When we are in the traps of feeling powerless and resentful at people because we feel that we are not good enough and we need them to give us something to make us feel good, we feel powerless and we feel trapped. And from that place of feeling trapped and powerless, the amygdala is triggered, basically our lizard brain, and we either freeze, fight or flight.
Is that something that you can relate to? Because that is something that I’ve definitely done. I’ve frozen in conversations with my bosses because I was just in this mental spiral of oh my God, I don’t know what to say, I’m not good enough, he doesn’t like me, he doesn’t think I’m good enough and oh, this isn’t gonna go well. So, I’m just in this mental spiral and I don’t know what to do so I get frozen.
I’ve avoided conversations because I didn’t feel I was good enough. I’ve done that a lot.

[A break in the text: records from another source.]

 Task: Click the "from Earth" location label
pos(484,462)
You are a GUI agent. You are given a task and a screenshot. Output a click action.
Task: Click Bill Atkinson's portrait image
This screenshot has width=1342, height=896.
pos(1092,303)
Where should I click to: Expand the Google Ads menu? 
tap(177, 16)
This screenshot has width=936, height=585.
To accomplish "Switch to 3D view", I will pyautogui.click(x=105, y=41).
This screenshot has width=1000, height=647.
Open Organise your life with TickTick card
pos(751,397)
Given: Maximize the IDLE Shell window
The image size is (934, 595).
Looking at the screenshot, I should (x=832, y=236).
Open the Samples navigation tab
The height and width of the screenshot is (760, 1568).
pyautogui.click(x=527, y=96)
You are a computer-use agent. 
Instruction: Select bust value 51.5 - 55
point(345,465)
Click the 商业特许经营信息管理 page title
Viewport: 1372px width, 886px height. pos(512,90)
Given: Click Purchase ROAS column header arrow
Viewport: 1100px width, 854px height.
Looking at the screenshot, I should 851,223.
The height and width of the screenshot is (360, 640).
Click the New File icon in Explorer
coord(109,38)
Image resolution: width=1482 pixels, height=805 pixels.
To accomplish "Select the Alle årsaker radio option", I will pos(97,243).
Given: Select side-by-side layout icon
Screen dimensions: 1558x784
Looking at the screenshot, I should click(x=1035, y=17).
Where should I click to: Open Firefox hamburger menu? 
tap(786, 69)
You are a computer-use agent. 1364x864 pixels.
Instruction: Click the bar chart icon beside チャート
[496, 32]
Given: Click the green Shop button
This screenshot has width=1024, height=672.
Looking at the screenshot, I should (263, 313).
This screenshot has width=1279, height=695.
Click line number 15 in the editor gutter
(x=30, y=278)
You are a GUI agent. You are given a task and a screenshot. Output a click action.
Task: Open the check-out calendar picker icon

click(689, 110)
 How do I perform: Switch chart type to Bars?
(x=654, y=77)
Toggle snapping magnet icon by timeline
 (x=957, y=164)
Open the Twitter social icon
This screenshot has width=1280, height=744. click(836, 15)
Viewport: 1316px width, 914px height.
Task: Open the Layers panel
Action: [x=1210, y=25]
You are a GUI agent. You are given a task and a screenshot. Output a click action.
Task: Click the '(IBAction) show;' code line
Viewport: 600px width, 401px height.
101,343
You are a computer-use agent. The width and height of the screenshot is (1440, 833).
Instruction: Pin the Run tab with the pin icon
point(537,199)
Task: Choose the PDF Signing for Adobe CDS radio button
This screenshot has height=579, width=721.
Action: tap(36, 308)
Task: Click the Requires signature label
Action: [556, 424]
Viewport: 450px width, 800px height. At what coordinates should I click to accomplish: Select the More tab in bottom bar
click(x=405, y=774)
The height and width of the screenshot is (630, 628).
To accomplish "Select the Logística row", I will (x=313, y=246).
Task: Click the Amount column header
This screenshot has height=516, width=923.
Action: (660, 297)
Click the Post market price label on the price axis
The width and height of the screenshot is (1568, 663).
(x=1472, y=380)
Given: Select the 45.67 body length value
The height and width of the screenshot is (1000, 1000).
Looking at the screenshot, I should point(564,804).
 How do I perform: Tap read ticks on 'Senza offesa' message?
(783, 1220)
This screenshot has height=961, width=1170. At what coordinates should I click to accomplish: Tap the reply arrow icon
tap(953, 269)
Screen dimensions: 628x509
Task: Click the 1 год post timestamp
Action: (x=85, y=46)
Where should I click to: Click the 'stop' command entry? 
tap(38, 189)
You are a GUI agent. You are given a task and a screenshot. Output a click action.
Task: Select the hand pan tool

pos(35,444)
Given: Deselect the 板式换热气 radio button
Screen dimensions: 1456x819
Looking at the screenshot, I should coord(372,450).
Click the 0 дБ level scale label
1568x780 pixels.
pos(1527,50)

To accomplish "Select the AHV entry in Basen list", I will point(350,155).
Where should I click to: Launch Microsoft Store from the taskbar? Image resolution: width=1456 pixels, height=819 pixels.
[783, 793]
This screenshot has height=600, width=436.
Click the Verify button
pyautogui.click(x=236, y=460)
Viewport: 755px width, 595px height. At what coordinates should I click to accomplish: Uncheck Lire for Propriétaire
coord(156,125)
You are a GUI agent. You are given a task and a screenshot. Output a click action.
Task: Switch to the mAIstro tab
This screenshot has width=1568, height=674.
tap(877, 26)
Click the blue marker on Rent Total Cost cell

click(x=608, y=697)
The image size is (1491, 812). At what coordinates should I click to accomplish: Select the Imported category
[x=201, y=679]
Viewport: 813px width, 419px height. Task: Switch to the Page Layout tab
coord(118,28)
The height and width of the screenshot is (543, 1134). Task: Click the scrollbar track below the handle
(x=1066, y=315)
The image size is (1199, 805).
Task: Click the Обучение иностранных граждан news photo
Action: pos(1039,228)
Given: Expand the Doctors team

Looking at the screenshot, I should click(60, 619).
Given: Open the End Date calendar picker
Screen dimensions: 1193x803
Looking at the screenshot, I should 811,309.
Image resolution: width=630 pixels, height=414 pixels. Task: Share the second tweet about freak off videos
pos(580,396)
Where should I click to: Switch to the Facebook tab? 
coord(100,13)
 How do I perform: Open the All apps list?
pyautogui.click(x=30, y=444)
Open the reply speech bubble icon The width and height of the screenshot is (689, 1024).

I’ve taken up fight, like go in there and make demands and try to manipulate people into giving me something that I feel would make me feel good. And that has never worked out. All of those attempts have backfired on me and I’ve talked about them a few times on this podcast.
So, how do we get ourselves out of this trap?
I want to offer you a simple process. But first, you gotta take a pause. If you’re feeling like an impostor, if you’re feeling like you’re not good enough, if you’re feeling like you’re a hack, take a pause - a strategic pause - to first, feel your feelings.
The traps that I mentioned where you freeze or your fight or you flight, the cause of this trap is that we’re trying to do away with feeling the discomfort and the pain, and the frustration, and the anxiety and do it away by either running away, or picking up a fight, or freezing.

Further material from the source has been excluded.